------ INPUT MATERIAL

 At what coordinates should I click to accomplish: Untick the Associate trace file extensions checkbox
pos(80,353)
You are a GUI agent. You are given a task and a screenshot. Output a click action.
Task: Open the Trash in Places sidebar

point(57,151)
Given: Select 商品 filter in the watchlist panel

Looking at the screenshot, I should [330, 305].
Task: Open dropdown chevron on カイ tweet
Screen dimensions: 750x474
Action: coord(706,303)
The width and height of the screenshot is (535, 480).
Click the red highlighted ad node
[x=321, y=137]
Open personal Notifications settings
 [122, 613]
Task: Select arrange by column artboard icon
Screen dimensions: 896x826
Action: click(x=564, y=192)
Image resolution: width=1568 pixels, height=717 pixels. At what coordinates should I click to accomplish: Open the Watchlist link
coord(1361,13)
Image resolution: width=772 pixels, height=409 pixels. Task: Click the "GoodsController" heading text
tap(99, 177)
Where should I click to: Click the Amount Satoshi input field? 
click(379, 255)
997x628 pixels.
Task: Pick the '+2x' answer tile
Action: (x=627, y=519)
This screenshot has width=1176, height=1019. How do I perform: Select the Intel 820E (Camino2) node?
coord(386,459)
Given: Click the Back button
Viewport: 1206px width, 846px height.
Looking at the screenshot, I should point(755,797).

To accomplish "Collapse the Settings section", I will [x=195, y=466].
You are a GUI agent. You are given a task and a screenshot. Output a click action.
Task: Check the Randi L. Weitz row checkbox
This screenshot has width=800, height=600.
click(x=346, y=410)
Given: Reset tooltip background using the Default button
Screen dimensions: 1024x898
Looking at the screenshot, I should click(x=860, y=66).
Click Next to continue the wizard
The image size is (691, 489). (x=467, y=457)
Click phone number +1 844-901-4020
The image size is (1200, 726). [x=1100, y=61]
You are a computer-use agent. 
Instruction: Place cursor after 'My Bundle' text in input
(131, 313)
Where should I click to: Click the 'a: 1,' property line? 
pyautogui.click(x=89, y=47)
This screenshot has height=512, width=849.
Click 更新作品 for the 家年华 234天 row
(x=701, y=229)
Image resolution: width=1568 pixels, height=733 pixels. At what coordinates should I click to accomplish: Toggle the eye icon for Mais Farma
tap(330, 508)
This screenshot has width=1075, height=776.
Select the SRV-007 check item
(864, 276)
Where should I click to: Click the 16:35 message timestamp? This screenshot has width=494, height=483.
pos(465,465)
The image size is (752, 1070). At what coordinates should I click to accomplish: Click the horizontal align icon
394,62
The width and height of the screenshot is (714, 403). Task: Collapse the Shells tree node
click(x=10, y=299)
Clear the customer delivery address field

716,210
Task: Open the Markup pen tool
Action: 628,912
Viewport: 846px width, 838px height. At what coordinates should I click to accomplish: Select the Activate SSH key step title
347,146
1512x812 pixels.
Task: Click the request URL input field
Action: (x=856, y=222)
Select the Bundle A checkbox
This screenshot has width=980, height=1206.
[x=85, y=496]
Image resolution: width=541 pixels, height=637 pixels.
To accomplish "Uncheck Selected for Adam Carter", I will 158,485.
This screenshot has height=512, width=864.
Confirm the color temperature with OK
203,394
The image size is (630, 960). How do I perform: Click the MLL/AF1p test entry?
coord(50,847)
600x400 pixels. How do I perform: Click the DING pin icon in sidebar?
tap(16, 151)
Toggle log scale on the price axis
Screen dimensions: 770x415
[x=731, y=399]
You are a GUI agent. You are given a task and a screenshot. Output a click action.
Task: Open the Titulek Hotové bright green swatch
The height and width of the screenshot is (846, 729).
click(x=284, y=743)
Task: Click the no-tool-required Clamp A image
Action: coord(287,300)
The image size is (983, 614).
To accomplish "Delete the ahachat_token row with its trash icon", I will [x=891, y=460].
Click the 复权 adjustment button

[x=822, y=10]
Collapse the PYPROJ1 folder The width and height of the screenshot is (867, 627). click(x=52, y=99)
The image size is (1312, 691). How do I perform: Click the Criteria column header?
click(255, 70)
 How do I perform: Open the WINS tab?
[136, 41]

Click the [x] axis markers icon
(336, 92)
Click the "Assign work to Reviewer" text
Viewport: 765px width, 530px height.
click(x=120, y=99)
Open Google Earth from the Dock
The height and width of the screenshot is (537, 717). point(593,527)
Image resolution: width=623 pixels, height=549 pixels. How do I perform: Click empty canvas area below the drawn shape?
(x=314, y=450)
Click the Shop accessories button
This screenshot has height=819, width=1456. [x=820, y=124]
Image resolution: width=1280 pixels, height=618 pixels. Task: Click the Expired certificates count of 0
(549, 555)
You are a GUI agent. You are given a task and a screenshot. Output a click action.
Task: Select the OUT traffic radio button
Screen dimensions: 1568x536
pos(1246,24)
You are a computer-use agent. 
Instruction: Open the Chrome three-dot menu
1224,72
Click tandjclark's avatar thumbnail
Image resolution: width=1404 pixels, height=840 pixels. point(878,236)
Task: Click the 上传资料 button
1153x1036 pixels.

------------

● WORK INSTRUCTION
The expected output is an exact copy of all the records above.

● FINISHED EXERCISE
 At what coordinates should I click to accomplish: Untick the Associate trace file extensions checkbox
pos(80,353)
You are a GUI agent. You are given a task and a screenshot. Output a click action.
Task: Open the Trash in Places sidebar

point(57,151)
Given: Select 商品 filter in the watchlist panel

Looking at the screenshot, I should [330, 305].
Task: Open dropdown chevron on カイ tweet
Screen dimensions: 750x474
Action: coord(706,303)
The width and height of the screenshot is (535, 480).
Click the red highlighted ad node
[x=321, y=137]
Open personal Notifications settings
 [122, 613]
Task: Select arrange by column artboard icon
Screen dimensions: 896x826
Action: click(x=564, y=192)
Image resolution: width=1568 pixels, height=717 pixels. At what coordinates should I click to accomplish: Open the Watchlist link
coord(1361,13)
Image resolution: width=772 pixels, height=409 pixels. Task: Click the "GoodsController" heading text
tap(99, 177)
Where should I click to: Click the Amount Satoshi input field? 
click(379, 255)
997x628 pixels.
Task: Pick the '+2x' answer tile
Action: (x=627, y=519)
This screenshot has width=1176, height=1019. How do I perform: Select the Intel 820E (Camino2) node?
coord(386,459)
Given: Click the Back button
Viewport: 1206px width, 846px height.
Looking at the screenshot, I should point(755,797).

To accomplish "Collapse the Settings section", I will [x=195, y=466].
You are a GUI agent. You are given a task and a screenshot. Output a click action.
Task: Check the Randi L. Weitz row checkbox
This screenshot has width=800, height=600.
click(x=346, y=410)
Given: Reset tooltip background using the Default button
Screen dimensions: 1024x898
Looking at the screenshot, I should click(x=860, y=66).
Click Next to continue the wizard
The image size is (691, 489). (x=467, y=457)
Click phone number +1 844-901-4020
The image size is (1200, 726). [x=1100, y=61]
You are a computer-use agent. 
Instruction: Place cursor after 'My Bundle' text in input
(131, 313)
Where should I click to: Click the 'a: 1,' property line? 
pyautogui.click(x=89, y=47)
This screenshot has height=512, width=849.
Click 更新作品 for the 家年华 234天 row
(x=701, y=229)
Image resolution: width=1568 pixels, height=733 pixels. At what coordinates should I click to accomplish: Toggle the eye icon for Mais Farma
tap(330, 508)
This screenshot has width=1075, height=776.
Select the SRV-007 check item
(864, 276)
Where should I click to: Click the 16:35 message timestamp? This screenshot has width=494, height=483.
pos(465,465)
The image size is (752, 1070). At what coordinates should I click to accomplish: Click the horizontal align icon
394,62
The width and height of the screenshot is (714, 403). Task: Collapse the Shells tree node
click(x=10, y=299)
Clear the customer delivery address field

716,210
Task: Open the Markup pen tool
Action: 628,912
Viewport: 846px width, 838px height. At what coordinates should I click to accomplish: Select the Activate SSH key step title
347,146
1512x812 pixels.
Task: Click the request URL input field
Action: (x=856, y=222)
Select the Bundle A checkbox
This screenshot has width=980, height=1206.
[x=85, y=496]
Image resolution: width=541 pixels, height=637 pixels.
To accomplish "Uncheck Selected for Adam Carter", I will 158,485.
This screenshot has height=512, width=864.
Confirm the color temperature with OK
203,394
The image size is (630, 960). How do I perform: Click the MLL/AF1p test entry?
coord(50,847)
600x400 pixels. How do I perform: Click the DING pin icon in sidebar?
tap(16, 151)
Toggle log scale on the price axis
Screen dimensions: 770x415
[x=731, y=399]
You are a GUI agent. You are given a task and a screenshot. Output a click action.
Task: Open the Titulek Hotové bright green swatch
The height and width of the screenshot is (846, 729).
click(x=284, y=743)
Task: Click the no-tool-required Clamp A image
Action: coord(287,300)
The image size is (983, 614).
To accomplish "Delete the ahachat_token row with its trash icon", I will [x=891, y=460].
Click the 复权 adjustment button

[x=822, y=10]
Collapse the PYPROJ1 folder The width and height of the screenshot is (867, 627). click(x=52, y=99)
The image size is (1312, 691). How do I perform: Click the Criteria column header?
click(255, 70)
 How do I perform: Open the WINS tab?
[136, 41]

Click the [x] axis markers icon
(336, 92)
Click the "Assign work to Reviewer" text
Viewport: 765px width, 530px height.
click(x=120, y=99)
Open Google Earth from the Dock
The height and width of the screenshot is (537, 717). point(593,527)
Image resolution: width=623 pixels, height=549 pixels. How do I perform: Click empty canvas area below the drawn shape?
(x=314, y=450)
Click the Shop accessories button
This screenshot has height=819, width=1456. [x=820, y=124]
Image resolution: width=1280 pixels, height=618 pixels. Task: Click the Expired certificates count of 0
(549, 555)
You are a GUI agent. You are given a task and a screenshot. Output a click action.
Task: Select the OUT traffic radio button
Screen dimensions: 1568x536
pos(1246,24)
You are a computer-use agent. 
Instruction: Open the Chrome three-dot menu
1224,72
Click tandjclark's avatar thumbnail
Image resolution: width=1404 pixels, height=840 pixels. point(878,236)
Task: Click the 上传资料 button
1153x1036 pixels.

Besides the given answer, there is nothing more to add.